My actual result is: "ValueError: Protocol message RecognitionConfig has no "diarization_config" field." In contrast, my expected result is a transcript that includes the 'speakerTag' in the word list, like:
{ "startTime": "127.500s", "endTime": "127.700s", "word": "la", "speakerTag": 2 }, { "startTime": "127.700s", "endTime": "129.300s", "word": "direcci\u00f3n.", "speakerTag": 2 }
Thanks in advance for your kind help.
You should be able to construct a SpeakerDiarizationConfig message directly, e.g.:
from google.cloud.speech_v1 import types, enums
d_config = types.SpeakerDiarizationConfig(
enable_speaker_diarization=True,
min_speaker_count=2,
max_speaker_count=3
)
r_config = types.RecognitionConfig(
encoding=enums.RecognitionConfig.AudioEncoding.LINEAR16,
sample_rate_hertz=44100,
language_code="en-US",
enable_word_time_offsets=True,
enable_automatic_punctuation=True,
diarization_config=d_config,
)
Thank you for the answer @tseaver,
I just tried your suggestion and I got the following error.
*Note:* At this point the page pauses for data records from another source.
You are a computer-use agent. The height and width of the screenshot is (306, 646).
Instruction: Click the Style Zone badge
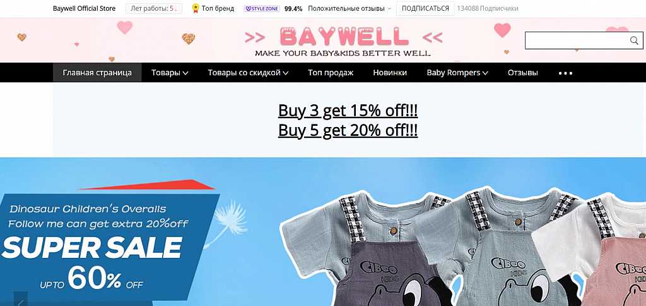(x=262, y=8)
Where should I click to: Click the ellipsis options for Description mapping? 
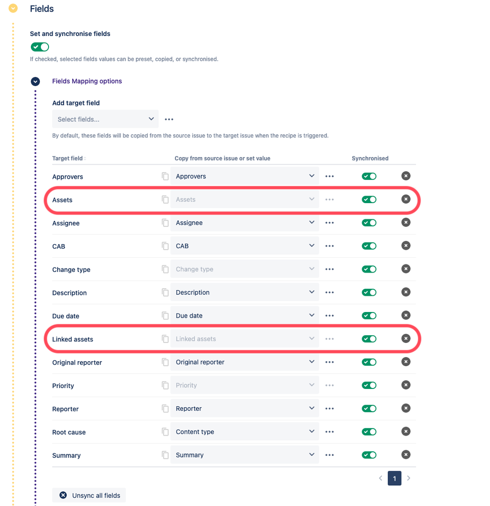pos(329,292)
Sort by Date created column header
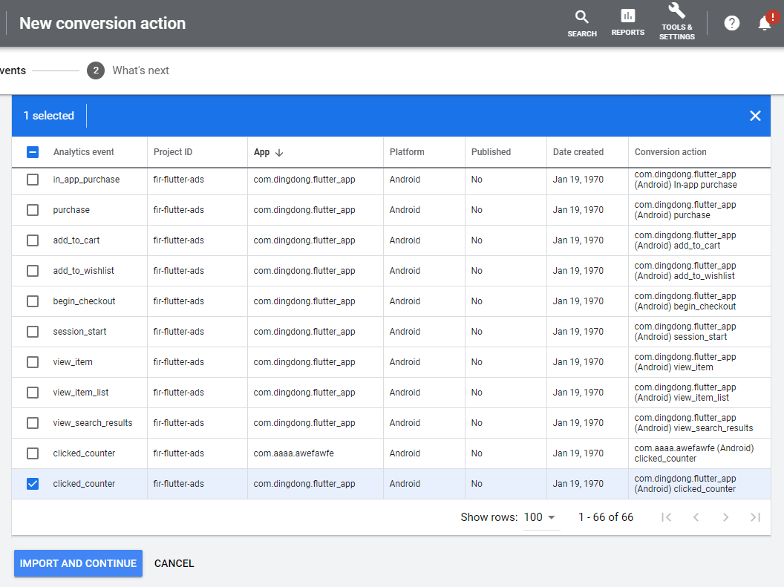Image resolution: width=784 pixels, height=587 pixels. [578, 152]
diarization_config = types.SpeakerDiarizationConfig(
AttributeError: module 'google.cloud.speech_v1.types' has no attribute 'SpeakerDiarizationConfig'
Any idea of what could be happening?
Thanks in advance.
@ibalejandro Are you running from a released version of google-cloud-speech, or from the git master branch? That class is not present in any released version.
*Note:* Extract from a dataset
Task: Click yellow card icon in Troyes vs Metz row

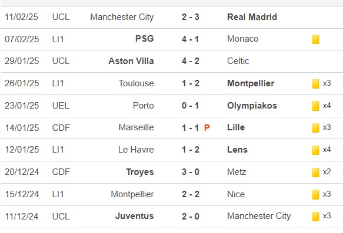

@busunkim96 Can we just go ahead and make a 1.3.0 release for google-cloud-speech?
That might be the issue. I am running it from a released version of google-cloud-speech.
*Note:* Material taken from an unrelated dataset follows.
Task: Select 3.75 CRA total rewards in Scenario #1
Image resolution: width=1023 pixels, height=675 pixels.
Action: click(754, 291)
Thank you @tseaver, I will be very attentive.
@tseaver I think it is fine, waiting for a final thumbs up from someone on AniML. It looks like this has already been launched on the backend, and I see no borked regeneration PRs.
Ok. I understand. Thank you for the information!
ValueError Traceback (most recent call last)
----> 1 client.long_running_recognize(config, audio)
~/anaconda3/lib/python3.6/site-packages/google/cloud/speech_v1/gapic/speech_client.py in long_running_recognize(self, config, audio, retry, timeout, metadata)
336
337 request = cloud_speech_pb2.LongRunningRecognizeRequest(
--> 338 config=config, audio=audio
339 )
340 operation = self._inner_api_calls["long_running_recognize"](
ValueError: Protocol message RecognitionConfig has no "diarization_config" field.
@kamrankausar The speaker diarization feature is not available in the most recent release of the library. Are you adding it to the config?
@tswast Do you know what the timeline is for the speaker diarization feature?
@kamrankausar Speaker diarization is only a beta feature now so you need to use the beta library.
client = speech_v1p1beta1.SpeechClient()
See the code sample at https://cloud.google.com/speech-to-text/docs/multiple-voices
Most helpful comment
I've started the process to release
google-cloud-speech 1.3.0with that feature.